A wolf walks through the snow in Yellowstone National Park in Wyoming. (Yellowstone National Park/AP)
September 16, 2012

Most wolves in the continental United States soon will be off federal assistance.

For more than 300 years, trappers and settlers did their best to exterminate wolves, for their pelts and to protect livestock. They were so successful that only a few hundred gray wolves were left in the lower 48 states when they were listed as an endangered species in 1973.

Now the wolves are back, with roughly 6,000 in the contiguous United States and 7,700 to 11,200 in Alaska. The Obama administration has declared all but two small populations — Mexican gray wolves in New Mexico and Arizona, and red wolves in North Carolina — fully recovered. On Oct. 1, Wyoming will become the fifth state with a significant wolf population to legalize hunting.

Fish and Wildlife Service Director Dan Ashe called the wolf comeback “a great success,” but it means that wolves are now fair game, and he noted that not everyone likes the idea of killing them.

“When you look at our friends in the environmental movement, there are a lot of people out there who just don’t like the idea of animals being shot,” Ashe said. “I understand that, but if you look at the Endangered Species Act, it’s not an animal protection act. It’s a law designed to prevent the extinction of a species.”

But how many wolves are enough?

The Fish and Wildlife Service approved plans in Montana, Idaho and Wyoming that require them to maintain a minimum of 450 adults and 45 breeding pairs of wolves. The population now stands at 1,774 adults and 109 breeding pairs, and the agency projects that hunting will bring the number of adults down to about 1,000.

“It’s hard to fathom that you can be deserving of federal protection under the Endangered Species Act on September 30 and on October 1 be open fire,” said Jamie Rappaport Clark, president of Defenders of Wildlife.

Ken McDonald, chief of wildlife at the Montana Fish, Wildlife and Parks Department, said the state aims to keep around 400 gray wolves on the landscape to minimize conflict with ranchers and hunters, who have complained when wolves attacked either livestock or deer and elk.

Montana’s wolf population actually rose 15 percent after last year’s hunting season, to a total of at least 650, prompting the state to allow unlimited hunting of wolves between Sept. 1 and Feb. 28. It also has allowed trapping for the first time.

“Despite the hype, we didn’t go out and wipe them out at the first opportunity,” said McDonald, adding that wildlife managers are seeking “a balance” in which wolves exist but don’t threaten cattle or big-game populations.

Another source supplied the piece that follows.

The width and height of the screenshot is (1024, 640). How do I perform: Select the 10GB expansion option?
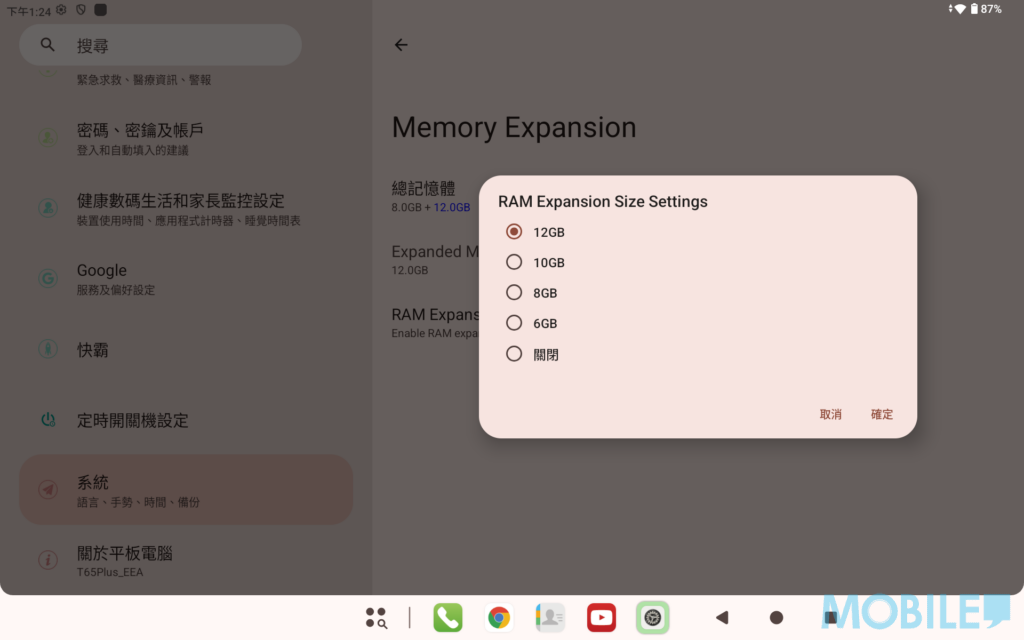514,263
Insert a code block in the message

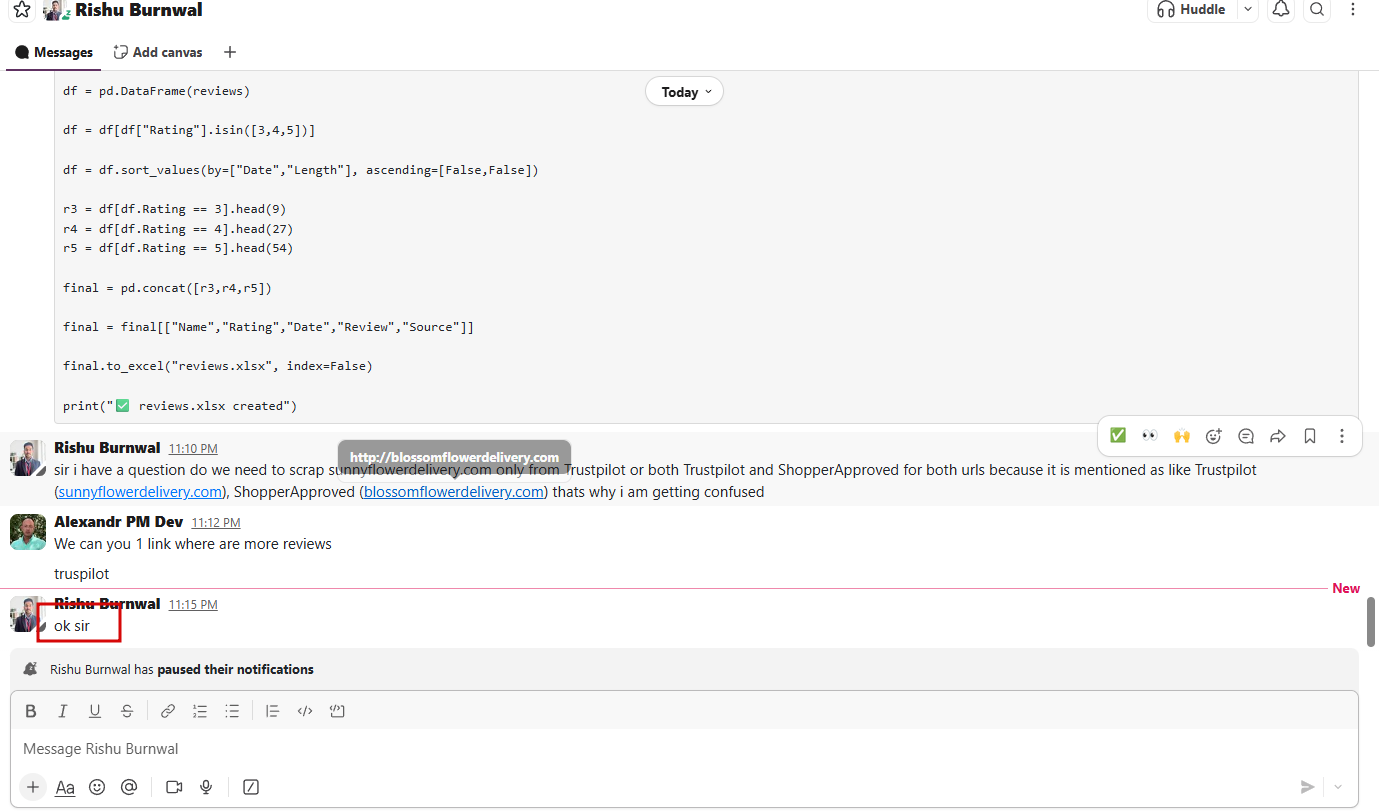pos(337,711)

Scientists say that wolves play a key role in the ecosystem. Aspen trees in Yellowstone National Park suffered in the decades when wolves were absent, and began to thrive when wolves came back and kept leaf-eating elk in check. Since wolves were reintroduced there in the mid-90s, browsing on the tallest aspens researchers surveyed declined by more than 75 percent, according to Oregon State University ecologist William J. Ripple. This produced other ripple effects, including cooler streams shaded by trees and more vibrant beaver and bison populations that had more plants to eat.

“Rather than just maintaining enough wolves to keep them from going extinct, what researchers and managers should consider is how many wolves would it take for them to be effective at influencing the ecosystem,” Ripple said. “What does it take to keep the prey populations in check, in order to maintain healthy plant communities?”

But it is unclear how much tolerance some local residents have for wolves, especially in the northern Rockies and the Southwest. Wolves have made gains in Michigan, Minnesota and Wisconsin without sparking much controversy. There are more than 4,000 in those states, with an estimated 2,921 in Minnesota alone.

But after a Forest Service employee in Idaho posted a photo of himself with a wolf that he had trapped and shot, wolf activists erupted in outrage. And last week several groups filed notice of their intent to sue, challenging Wyoming’s right to manage wolves on grounds including that its plan would allow for wolves to be treated as predators — and shot on sight — in most of the state.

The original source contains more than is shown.